Barry Lynn unfairly lumped James Dobson and Jim Wallis together this week, asserting that both were pressuring politicians to make public policy decisions based on the Bible.

“Religious advocates of all stripes are applying all kinds of pressure on politicians to start passing laws based on their interpretation of the Bible,” wrote Lynn, executive director of Americans United for Separation of Church and State.

“From James Dobson to Jim Wallis, evangelicals are goading politicians to couch policy-making in Christian terms,” he said. “Politicians are not preachers, and political debate should not be turned into religious conflict.”

Lynn said, “Elected officials should make decisions based on the public good, not private religious belief.”

After a slight tip of his hat to the role of religious debate in the public square, Lynn said, “Our nation’s laws must be rooted in constitutional values and reasoned analysis, not someone’s personal take on Scripture.”

While both Dobson, a religious-right leader, and Wallis, a religious-left leader, do take their faith into the public square, that’s where their similarities end.
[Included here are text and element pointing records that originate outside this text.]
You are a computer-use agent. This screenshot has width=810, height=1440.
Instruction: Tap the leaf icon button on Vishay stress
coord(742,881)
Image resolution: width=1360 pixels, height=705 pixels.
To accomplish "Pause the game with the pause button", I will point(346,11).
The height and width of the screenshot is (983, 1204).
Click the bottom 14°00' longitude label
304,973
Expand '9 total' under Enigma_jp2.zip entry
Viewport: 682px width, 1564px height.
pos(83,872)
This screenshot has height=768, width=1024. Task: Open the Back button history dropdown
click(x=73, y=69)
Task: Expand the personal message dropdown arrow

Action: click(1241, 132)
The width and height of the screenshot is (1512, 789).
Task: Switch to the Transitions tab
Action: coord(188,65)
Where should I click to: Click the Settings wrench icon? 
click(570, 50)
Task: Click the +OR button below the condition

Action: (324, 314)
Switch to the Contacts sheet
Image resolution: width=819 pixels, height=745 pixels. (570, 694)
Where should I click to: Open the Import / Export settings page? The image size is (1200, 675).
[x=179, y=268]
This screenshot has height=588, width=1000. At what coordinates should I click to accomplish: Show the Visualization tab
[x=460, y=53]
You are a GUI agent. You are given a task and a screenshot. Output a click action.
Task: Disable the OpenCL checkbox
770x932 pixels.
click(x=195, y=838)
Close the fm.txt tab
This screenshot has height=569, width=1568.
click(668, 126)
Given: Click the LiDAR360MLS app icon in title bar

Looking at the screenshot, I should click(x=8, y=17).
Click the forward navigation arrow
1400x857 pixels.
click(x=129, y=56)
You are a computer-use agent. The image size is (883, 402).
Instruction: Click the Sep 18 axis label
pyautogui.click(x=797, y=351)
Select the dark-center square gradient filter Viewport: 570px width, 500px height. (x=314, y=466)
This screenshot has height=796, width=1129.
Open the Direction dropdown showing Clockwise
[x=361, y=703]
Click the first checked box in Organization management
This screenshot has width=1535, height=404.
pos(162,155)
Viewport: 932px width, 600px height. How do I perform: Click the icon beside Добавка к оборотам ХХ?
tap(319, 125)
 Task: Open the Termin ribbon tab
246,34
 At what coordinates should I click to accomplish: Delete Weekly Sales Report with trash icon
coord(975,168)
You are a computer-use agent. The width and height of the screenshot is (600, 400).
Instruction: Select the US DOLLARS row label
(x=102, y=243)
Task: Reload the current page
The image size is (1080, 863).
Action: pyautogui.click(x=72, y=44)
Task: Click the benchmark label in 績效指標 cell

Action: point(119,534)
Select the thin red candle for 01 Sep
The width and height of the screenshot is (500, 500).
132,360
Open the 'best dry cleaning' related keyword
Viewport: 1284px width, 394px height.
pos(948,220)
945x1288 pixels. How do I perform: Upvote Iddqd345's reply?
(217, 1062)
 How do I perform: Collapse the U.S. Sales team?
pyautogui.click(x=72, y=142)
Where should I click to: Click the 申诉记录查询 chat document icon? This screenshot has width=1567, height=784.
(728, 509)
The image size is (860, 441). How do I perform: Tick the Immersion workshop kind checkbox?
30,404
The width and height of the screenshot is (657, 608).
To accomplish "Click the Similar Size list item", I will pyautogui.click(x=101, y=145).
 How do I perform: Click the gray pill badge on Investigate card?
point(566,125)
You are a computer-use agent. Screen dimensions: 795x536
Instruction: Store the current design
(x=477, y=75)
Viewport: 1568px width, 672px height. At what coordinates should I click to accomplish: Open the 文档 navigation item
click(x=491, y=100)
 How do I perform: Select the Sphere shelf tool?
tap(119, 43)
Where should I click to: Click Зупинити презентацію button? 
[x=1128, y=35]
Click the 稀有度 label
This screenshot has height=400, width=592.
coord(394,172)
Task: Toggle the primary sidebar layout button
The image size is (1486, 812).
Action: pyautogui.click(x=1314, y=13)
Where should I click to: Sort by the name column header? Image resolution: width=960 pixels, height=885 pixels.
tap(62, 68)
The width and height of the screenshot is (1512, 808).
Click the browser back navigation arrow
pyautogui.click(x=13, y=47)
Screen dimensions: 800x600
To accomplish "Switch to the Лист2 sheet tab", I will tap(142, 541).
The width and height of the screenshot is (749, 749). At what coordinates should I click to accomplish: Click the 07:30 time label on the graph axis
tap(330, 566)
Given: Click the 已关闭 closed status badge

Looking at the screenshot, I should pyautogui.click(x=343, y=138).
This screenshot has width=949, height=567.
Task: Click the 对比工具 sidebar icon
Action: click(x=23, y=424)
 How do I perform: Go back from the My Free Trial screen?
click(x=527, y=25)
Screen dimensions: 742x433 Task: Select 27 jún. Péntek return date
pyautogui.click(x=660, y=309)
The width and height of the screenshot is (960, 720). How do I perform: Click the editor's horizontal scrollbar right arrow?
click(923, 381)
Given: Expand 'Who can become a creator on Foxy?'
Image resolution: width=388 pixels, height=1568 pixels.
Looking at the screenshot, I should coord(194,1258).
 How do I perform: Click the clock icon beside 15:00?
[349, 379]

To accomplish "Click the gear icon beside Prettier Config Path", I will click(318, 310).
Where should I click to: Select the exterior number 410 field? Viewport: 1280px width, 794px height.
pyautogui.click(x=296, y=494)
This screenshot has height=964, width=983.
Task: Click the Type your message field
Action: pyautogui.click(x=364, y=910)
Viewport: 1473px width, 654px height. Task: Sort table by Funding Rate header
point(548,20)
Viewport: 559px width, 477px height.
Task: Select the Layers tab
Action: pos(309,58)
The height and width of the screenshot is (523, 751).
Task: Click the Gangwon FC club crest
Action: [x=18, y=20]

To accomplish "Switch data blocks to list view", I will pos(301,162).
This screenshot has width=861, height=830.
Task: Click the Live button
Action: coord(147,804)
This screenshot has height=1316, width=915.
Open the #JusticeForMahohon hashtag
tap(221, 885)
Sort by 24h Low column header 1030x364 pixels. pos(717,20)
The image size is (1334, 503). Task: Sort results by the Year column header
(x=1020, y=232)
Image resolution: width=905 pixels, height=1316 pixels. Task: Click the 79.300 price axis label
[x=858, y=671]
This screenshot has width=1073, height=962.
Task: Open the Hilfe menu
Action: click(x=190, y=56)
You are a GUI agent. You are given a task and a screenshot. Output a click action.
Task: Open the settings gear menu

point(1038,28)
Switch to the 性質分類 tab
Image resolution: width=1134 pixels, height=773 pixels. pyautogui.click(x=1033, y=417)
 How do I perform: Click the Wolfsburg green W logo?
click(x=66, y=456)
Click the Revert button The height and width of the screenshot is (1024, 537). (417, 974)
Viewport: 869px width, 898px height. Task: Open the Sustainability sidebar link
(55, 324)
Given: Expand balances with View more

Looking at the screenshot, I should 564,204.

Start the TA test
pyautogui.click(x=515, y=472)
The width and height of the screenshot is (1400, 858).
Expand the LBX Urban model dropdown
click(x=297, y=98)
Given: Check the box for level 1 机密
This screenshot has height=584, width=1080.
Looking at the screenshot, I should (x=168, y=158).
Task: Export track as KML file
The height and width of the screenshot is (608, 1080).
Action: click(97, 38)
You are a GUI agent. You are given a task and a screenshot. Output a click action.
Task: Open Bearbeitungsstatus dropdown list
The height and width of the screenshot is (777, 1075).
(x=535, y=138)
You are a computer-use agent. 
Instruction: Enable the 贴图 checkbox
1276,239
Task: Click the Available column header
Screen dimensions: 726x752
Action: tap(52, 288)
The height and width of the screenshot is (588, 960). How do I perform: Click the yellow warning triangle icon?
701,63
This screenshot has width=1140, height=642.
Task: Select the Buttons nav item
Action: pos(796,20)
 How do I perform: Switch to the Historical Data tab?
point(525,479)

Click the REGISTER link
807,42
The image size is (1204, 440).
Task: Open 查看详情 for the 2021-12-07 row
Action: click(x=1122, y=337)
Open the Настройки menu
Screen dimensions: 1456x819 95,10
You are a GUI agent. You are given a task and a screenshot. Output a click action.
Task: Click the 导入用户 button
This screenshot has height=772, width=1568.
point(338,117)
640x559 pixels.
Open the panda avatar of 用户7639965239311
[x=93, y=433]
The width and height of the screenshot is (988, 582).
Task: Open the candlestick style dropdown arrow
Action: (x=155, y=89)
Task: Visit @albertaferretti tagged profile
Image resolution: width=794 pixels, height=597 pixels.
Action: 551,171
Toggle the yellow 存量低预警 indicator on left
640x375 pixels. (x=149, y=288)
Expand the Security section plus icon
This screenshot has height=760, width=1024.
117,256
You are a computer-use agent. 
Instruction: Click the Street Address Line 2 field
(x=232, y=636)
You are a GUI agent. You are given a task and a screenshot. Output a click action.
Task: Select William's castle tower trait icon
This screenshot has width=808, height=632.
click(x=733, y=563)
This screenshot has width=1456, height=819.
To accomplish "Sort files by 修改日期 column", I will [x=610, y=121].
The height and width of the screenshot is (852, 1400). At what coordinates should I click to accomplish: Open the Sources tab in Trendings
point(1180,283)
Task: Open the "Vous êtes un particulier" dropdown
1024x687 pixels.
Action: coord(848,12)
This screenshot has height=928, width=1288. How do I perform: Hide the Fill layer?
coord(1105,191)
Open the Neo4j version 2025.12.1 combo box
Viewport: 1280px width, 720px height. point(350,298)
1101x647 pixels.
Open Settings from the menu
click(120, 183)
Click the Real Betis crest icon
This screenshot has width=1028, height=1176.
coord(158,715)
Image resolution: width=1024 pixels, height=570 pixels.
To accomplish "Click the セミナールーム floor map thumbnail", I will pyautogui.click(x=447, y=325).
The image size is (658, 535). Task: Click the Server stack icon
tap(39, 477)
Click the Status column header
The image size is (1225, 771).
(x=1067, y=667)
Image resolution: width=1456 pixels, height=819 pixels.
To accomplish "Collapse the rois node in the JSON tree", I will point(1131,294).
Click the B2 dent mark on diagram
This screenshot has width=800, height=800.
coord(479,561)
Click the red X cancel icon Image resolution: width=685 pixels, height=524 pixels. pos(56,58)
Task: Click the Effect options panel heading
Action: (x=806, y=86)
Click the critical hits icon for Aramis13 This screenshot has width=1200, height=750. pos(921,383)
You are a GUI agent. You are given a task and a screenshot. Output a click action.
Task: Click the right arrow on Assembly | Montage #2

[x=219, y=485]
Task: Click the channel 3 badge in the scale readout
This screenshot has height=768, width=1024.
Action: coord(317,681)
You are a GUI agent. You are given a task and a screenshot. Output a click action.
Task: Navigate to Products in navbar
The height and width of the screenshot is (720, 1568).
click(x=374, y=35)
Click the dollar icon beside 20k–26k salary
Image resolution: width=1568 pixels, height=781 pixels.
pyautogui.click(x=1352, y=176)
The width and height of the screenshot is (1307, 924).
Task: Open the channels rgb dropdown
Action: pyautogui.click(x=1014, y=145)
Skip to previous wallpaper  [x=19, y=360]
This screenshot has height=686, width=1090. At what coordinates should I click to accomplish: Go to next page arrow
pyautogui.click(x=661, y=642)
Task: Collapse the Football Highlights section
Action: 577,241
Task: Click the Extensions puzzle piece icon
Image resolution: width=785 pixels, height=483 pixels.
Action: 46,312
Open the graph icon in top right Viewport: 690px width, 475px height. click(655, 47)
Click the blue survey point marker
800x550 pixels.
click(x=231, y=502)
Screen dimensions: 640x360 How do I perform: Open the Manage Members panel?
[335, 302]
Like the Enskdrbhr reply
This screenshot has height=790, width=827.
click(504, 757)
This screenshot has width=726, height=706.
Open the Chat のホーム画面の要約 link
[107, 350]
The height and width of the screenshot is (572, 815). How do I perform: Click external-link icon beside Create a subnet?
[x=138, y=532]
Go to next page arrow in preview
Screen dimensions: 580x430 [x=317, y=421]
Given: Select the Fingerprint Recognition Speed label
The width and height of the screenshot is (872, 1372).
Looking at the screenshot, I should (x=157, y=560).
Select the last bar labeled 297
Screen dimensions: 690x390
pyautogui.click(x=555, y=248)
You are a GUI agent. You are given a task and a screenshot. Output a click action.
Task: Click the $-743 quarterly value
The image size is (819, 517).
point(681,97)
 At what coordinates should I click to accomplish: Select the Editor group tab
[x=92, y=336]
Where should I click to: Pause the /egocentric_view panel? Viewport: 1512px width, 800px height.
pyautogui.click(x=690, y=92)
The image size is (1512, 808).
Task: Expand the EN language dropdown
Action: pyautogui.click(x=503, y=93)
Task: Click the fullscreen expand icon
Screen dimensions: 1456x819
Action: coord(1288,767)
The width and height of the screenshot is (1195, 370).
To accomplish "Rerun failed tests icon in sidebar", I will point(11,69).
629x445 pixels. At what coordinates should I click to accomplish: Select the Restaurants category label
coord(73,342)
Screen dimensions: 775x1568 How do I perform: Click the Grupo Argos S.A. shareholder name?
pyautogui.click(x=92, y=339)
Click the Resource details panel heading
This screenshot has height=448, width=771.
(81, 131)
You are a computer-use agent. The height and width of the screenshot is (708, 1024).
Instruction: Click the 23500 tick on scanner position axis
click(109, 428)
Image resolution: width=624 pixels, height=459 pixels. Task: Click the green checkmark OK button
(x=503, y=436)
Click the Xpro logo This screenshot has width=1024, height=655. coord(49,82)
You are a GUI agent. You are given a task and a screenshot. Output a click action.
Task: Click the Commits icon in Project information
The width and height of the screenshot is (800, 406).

In fact, they differ at two distinct points.

First, Wallis reads a big Bible that speaks to him about both personal morality and social issues. Dobson has a small Bible that serves as a proof-text to speak mostly against gays and abortion.

Second, Wallis gives a Christian witness in the public square to values and directions that shape public policy. Dobson seeks control of the Republican Party in order to run the state and implement his theocratic goals. The former wants to influence; the latter wants to control.

Lumping Wallis and Dobson together is misleading.

More harmful is Lynn’s creation of a false choice between reasoned analysis and reading Scripture. The choice between reason and faith is a dishonest one. Yet Lynn wants that paradigm to be the prevailing one with which people think about the role of religion in the public square.

He weaves a series of belittling phrases through his brief statement: “their interpretation of the Bible;” “private religious beliefs;” and “someone’s personal take on Scripture.”

As an ordained United Church of Christ minister, Lynn should know better, unless he also reads a small Bible, from which he draws the idea that faith is private and personal.

Those who read from the big Bible know that the biblical witness speaks to both personal morality and social responsibility.

Ironically, Lynn emphasizes the Bible’s focus on the inside, not the outside, much as conservative commentator Cal Thomas did last week.

Thoughtful Christians know that a straight line does not exist between the Bible and public policy. The Bible offers no blueprint for economic, domestic and foreign policy.

Biblical values can shape public policy, however. Justice, human rights, kindness, honesty and fairness are a few of the many values found in the big Bible that find expression in constitutional values and public policy.

Lynn regrettably reflects a more secular left perspective than a religious one.

Baptist heritage first advanced the idea of the separation of church and state without placing faith in the ghetto of private concerns. The best of the Baptist tradition maintains a wall of separation and yet gives witness to biblical values in the public square.

Robert Parham is the executive director of the Baptist Center for Ethics.